XIV LEGISLATURA

PROGETTO DI LEGGE - N. 4475




        Onorevoli Colleghi! - La proposta di legge modifica l'attuale modello di recupero coattivo dei crediti previdenziali, basato sull'esclusività del sistema dei concessionari della riscossione dei tributi, al fine di ampliare gli strumenti di riscossione di cui dispongono gli enti e di eliminare alcune criticità operative attraverso la revisione della fase di riscossione coattiva.
        Al fine si rivelerebbe utile ripristinare l'autonomia organizzativa e gestionale degli enti pubblici non economici, cui potrebbe attribuirsi la facoltà di una selezione dei crediti.
        Come effetto si avrebbe una differenziazione delle modalità di recupero tra quelle meritevoli di gestione professionalizzata (crediti alle aziende, verbali ispettivi, procedure concorsuali) dei quali si occuperebbe l'avvocatura dell'ente, e quelle suscettibili di gestione "automatizzata" (crediti dei lavoratori autonomi, note di rettifica, eccetera), che potrebbero restare oggetto di esazione esattoriale.
        In tale modo potrebbero essere conseguiti positivi e incisivi risultati quali, esemplificativamente:

            a) tempestivo controllo e intervento nei casi di insolvenze aziendali, con celerità e specificità di rimedi a tutela dell'integrità del patrimonio aziendale e attenuazione del rischio di consolidamento di gravose esposizioni creditorie, per contribuzione insoluta comunque accreditata al personale nonché a carico del Fondo di garanzia gestito dall'Istituto nazionale della previdenza sociale (INPS) per il trattamento di fine rapporto a favore di dipendenti di aziende fallite;

            b) economia di spesa degli onerosi compensi pagati ai concessionari anche in caso di mancato recupero del credito e per attività (ad esempio, insinuazioni, nelle procedure fallimentari) che gli uffici dell'ente gestirebbero a costo ridotto (essendone comunque tuttora investiti per la residuale attività di recupero prestazioni). Eliminazione dei ristretti termini di decadenza (annuale) che attualmente regolano e condizionano i recuperi esattoriali e ritorno all'utilizzo della procedura monitoria che assicura un titolo giudiziale durevole per un decennio e riattivabile nel tempo;

            c) più agevole sistemazione contabile dell'incassato sulle posizioni contributive dei soggetti interessati dall'azione di recupero, a vantaggio della trasparenza dell'attività amministrativa.

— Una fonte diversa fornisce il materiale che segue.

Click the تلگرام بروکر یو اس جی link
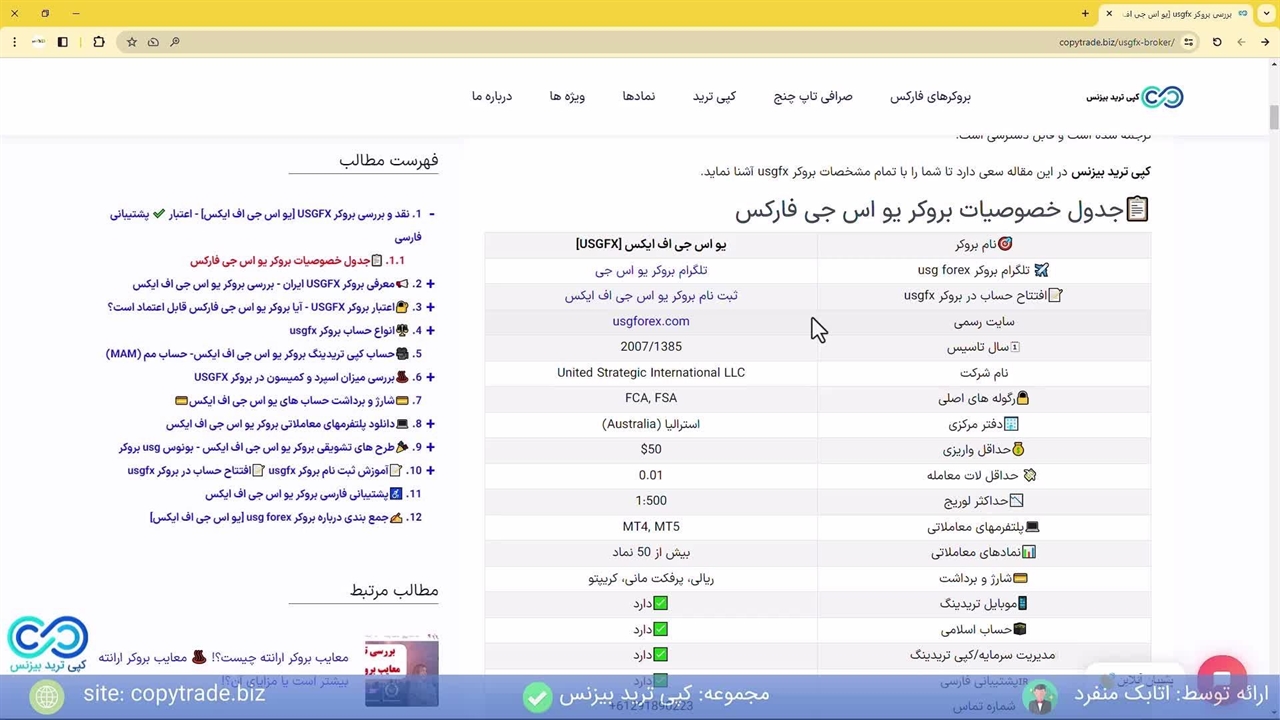 click(x=650, y=270)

        La modifica proposta consentirebbe l'ampliamento e la diversificazione dei canali di recupero dei crediti, affiancando le avvocature degli istituti, che si sono di recente munite di un "sistema informatico" tecnologicamente molto avanzato e in linea con le risultanze, degli archivi amministrativi, che ha notevolmente affinato e potenziato le strategie inerenti i crediti dei concessionari della riscossione, nonché inserendo utili elementi di competitività fra gli strumenti utilizzati dalle strutture dell'istituto.
        La descritta modifica non interferirebbe peraltro con il meccanismo della cartolarizzazione e della cessione dei crediti (e con le relative implicazioni in tema di anticipazioni al bilancio dello Stato), in quanto le avvocature degli enti seguiterebbero a curare la riscossione dei crediti, come peraltro già attualmente avviene per i crediti ante 1999, per conto della società cessionaria (avendone l'INPS apposita formale delega) e con imputazione e riversamento alla stessa dell'incassato.